Of course this view does not take into account that many conflicts may arise because of entirely accurate perceptions of mutually opposing interests and values. Indeed, I would argue at the international level that until recently United States and Soviet foreign policy elite knew each other very well and judged accurately their respective antagonistic interests.
The misperception argument, unfortunately, neglects the overwhelming importance of realistic conflicts that are based on an actual clash of interests. The mugger and his victim, the revolutionary and the governor, and the food rioter and the guard are not conflicting because of misperception but because of deeply felt opposing interests. All human behavior is seated in psychological variables, to be sure. But to hang a type of social behavior like conflict on the peg of misperception is to neglect the importance of interests, needs, morality, temperament ' and so on, as well as the self, will, and superordinate goal. Perception is an outcome of the confrontation of this field with reality's powers.

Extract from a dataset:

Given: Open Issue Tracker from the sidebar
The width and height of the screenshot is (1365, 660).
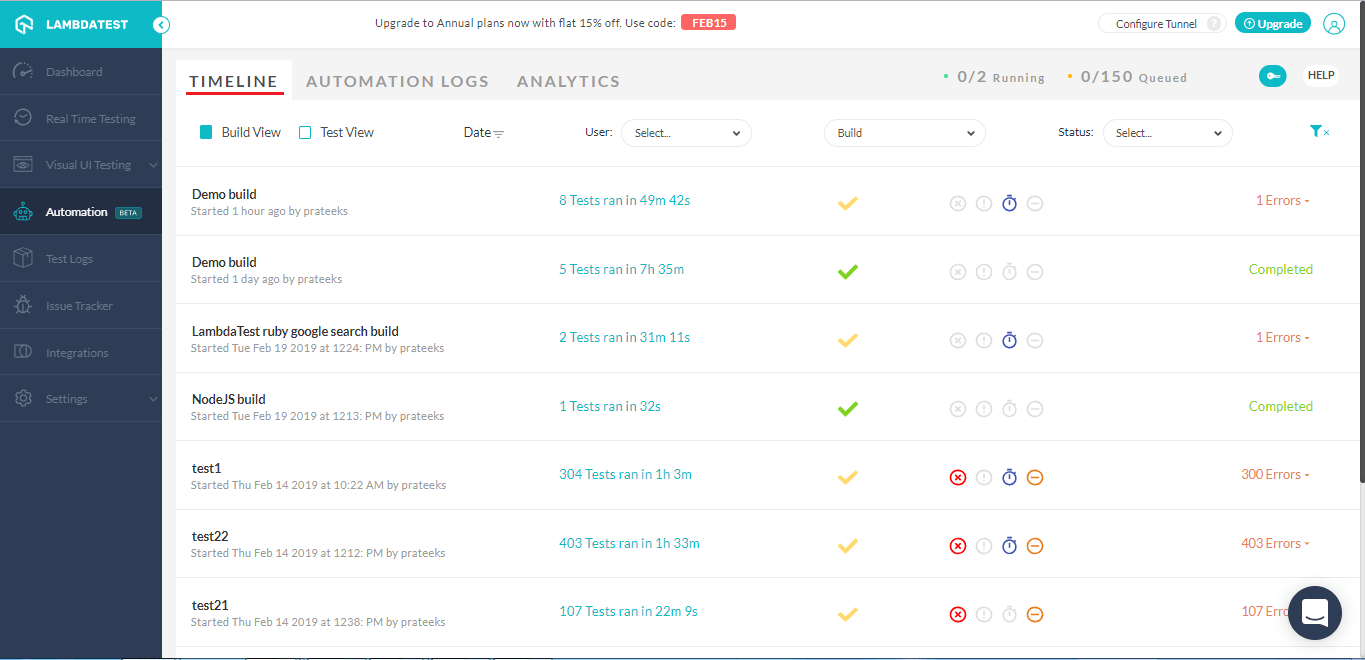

If, in fact, misperception is operating, we should focus not on misperception itself but on the operation of the whole field in relation to the specific external forces confronting it. This is done through explicating the process of the conflict helix. Perception plays a role during all phases. Perceptual awareness of another transforms conflict structure into situation, and the perception of another's capabilities, interests, will (his credibility) underlie the instigation to conflict behavior--the balancing of interests.
This balancing is the cauldron within which misperceptions become corrected. It is the test of their reality. Through mutual adjustment, an equilibrium is struck between mutual perceptions of capabilities, wills, and opposing interests, and cooperative behavior ensues. But adjustments change and perceptions alter. They may cease to correspond to the reality of the balance. In this sense, these incongruent perceptions are misperceptions that contribute to the breakdown in the structure of expectations. But such misperceptions are a part of the whole process of conflict.
Besides neglecting realistic conflicts, the misperception argument wrongly views conflict as wholly undesirable. But it is through conflict that misperceptions are corrected or at least made compatible. Conflict may be harmful, may produce death, injury, and destruction. But conflict also may enable people to live together. It may bind society together.
Conflict is the reality of other human beings, each with his psychological field, his own perceptions, his individual interests. If our misperception of others leads to conflict, the result will be either corrected perceptions or the striking of a balance enabling both parties to accommodate to the viewpoints that produced the conflict.
Dissonance provokes field forces that often change perception in order to balance psychological elements. Thus a friend becomes perceived as an enemy, complimentary information about an enemy becomes favorable, or events contrary to one's hopes are perceived as fulfilling the hopes.
Cognitive dissonance and the consequent balancing of perception is a special case of misperception, and it takes field processes into account. And surely cognitive dissonance, especially as it operates for the person with discrepant statuses (see Chapter 18 of Vol. 2: The Conflict Helix), can provoke conflict. But as with misperception generally, dissonance operates as part of the conflict helix in its social significance. Dissonance may create opposing interests and provoke their balancing, and it may be rectified by the process of overt conflict. Moreover, the resulting balance underlying nonconflict interaction may be upset by dissonance psychologically creating imaginary events or misperceptions of capabilities, interests, and wills.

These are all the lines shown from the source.